**What the task requires**
In the excerpt below about the planned Office spinoff, where would The Farm have been set?

**Page excerpt**
--------------------------------
Everyone's favorite rural nutcase Dwight Schrute was all set to stay on your TV screen after the American version of The Office wrapped after nine seasons—if only its season nine backdoor pilot hadn't been so universally reviled by critics and fans alike. Set on the Schrute family's beet farm, The Farm would have continued in the same vein as The Office, only featuring Dwight and his insane relatives. The show would've seen regular roles for Matt Jones (Badger from Breaking Bad), Majandra Delfino (Maria from Roswell), and Thomas Middleditch (Richard from Silicon Valley). Fortunately, NBC was not impressed with what they saw and told Dwight and his weird family to beet it.
--------------------------------
**Provided information**
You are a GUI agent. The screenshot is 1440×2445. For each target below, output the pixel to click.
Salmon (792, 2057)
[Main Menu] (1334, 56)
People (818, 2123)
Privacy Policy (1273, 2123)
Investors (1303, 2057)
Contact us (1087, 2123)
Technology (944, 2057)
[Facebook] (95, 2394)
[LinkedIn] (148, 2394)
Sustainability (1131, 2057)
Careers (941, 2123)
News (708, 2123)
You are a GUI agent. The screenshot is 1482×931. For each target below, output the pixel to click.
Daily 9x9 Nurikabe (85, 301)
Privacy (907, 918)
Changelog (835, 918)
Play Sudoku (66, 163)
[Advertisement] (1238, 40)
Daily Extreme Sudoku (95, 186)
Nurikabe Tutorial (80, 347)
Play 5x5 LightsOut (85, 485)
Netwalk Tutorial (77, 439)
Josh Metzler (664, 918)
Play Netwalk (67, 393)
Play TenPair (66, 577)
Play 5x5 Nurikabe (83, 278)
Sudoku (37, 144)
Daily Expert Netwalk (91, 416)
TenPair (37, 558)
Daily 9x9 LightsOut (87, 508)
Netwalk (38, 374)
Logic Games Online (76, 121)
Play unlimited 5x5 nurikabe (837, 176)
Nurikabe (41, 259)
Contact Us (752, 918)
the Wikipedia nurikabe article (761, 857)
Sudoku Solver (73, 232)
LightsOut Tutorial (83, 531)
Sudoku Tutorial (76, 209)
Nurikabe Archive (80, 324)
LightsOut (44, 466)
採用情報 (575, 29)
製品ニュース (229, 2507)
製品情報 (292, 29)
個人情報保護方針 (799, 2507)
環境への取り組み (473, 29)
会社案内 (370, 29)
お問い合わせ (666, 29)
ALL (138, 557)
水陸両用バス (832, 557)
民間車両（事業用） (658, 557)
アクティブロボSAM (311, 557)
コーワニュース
--------------------------------
**Answer for the task**
On the Schrute family's beet farm.